Momentan ermittelt die Justiz aber auch gegen Darabos selbst. Es geht um den Verdacht des Amtsmissbrauchs, weil ein besser geeigneter Bewerber für einen Posten im Ministerium übergangen wurde. Der Bewerber hat vor Gericht Recht bekommen. Darabos, erklärte, er habe nicht selber über die Reihung der Kandidaten entschieden, sondern nur die Entscheidung des Sektionschefs und Generalstabschefs bestätigt.

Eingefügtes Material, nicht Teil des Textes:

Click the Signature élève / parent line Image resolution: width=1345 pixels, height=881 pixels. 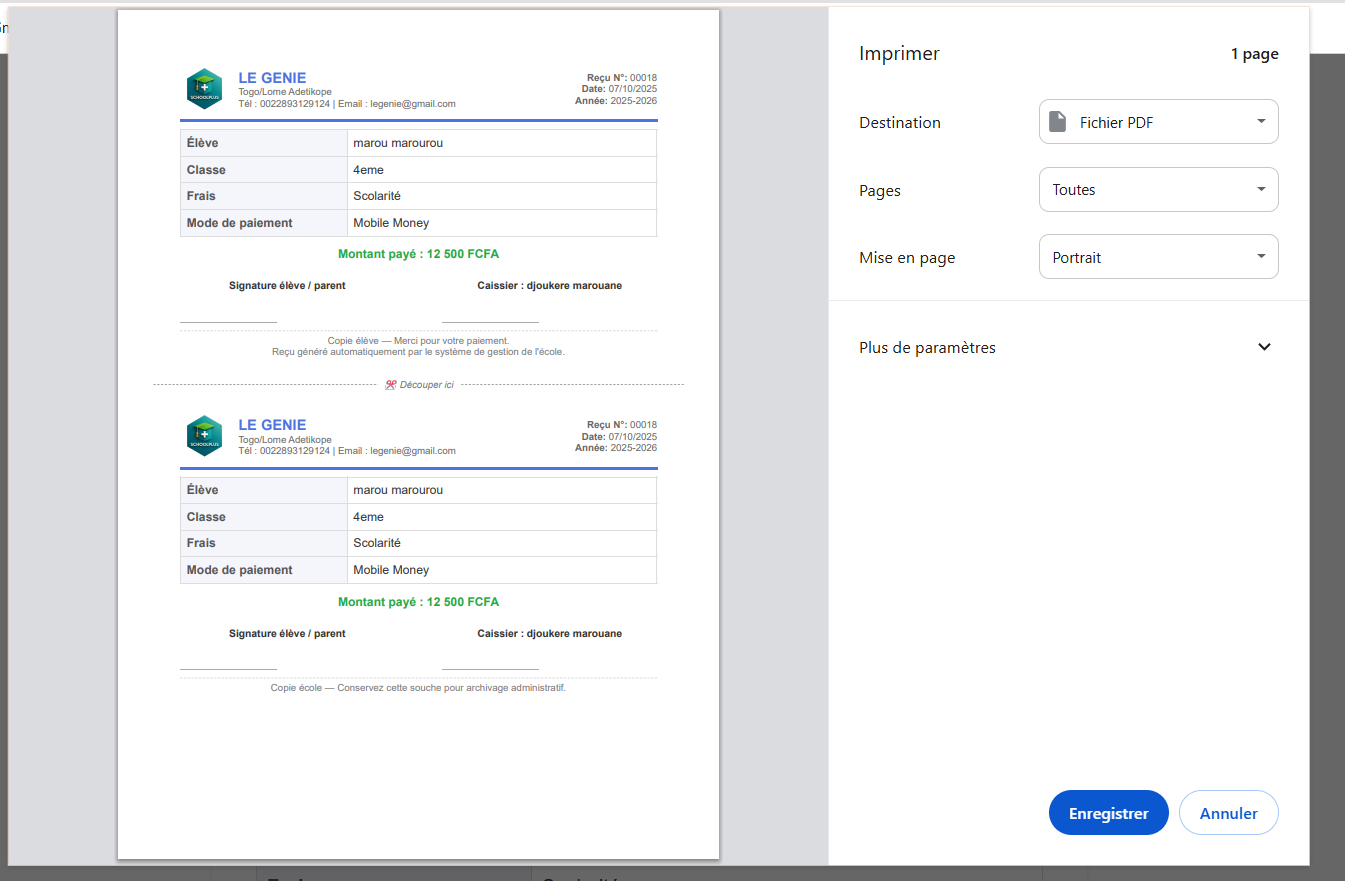287,285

„Bin der Sheriff von Nottingham“
Generalstabschef Edmund Entacher war von Darabos ja aus anderen Gründen – er hatte sich gegen Darabos’ Richtungswechsel hin zu einem Berufsheer ausgesprochen – abgesetzt worden. In dieser Causa sieht sich Darabos weiterhin im Recht, wenngleich eine Berufungskommission festhielt, dass die Abberufung ohne Zuweisung eines neuen Postens für Entacher rechtswidrig war. Überhaupt missfalle ihm die öffentliche Darstellung in dieser Causa, so Darabos. Entacher werde zu einer Art „Robin Hood“ hochstilisiert. „Und ich bin der Sheriff von Nottingham“, sagte Darabos verärgert. Er sei weiterhin für ein Berufsheer und peile eine Volksbefragung an.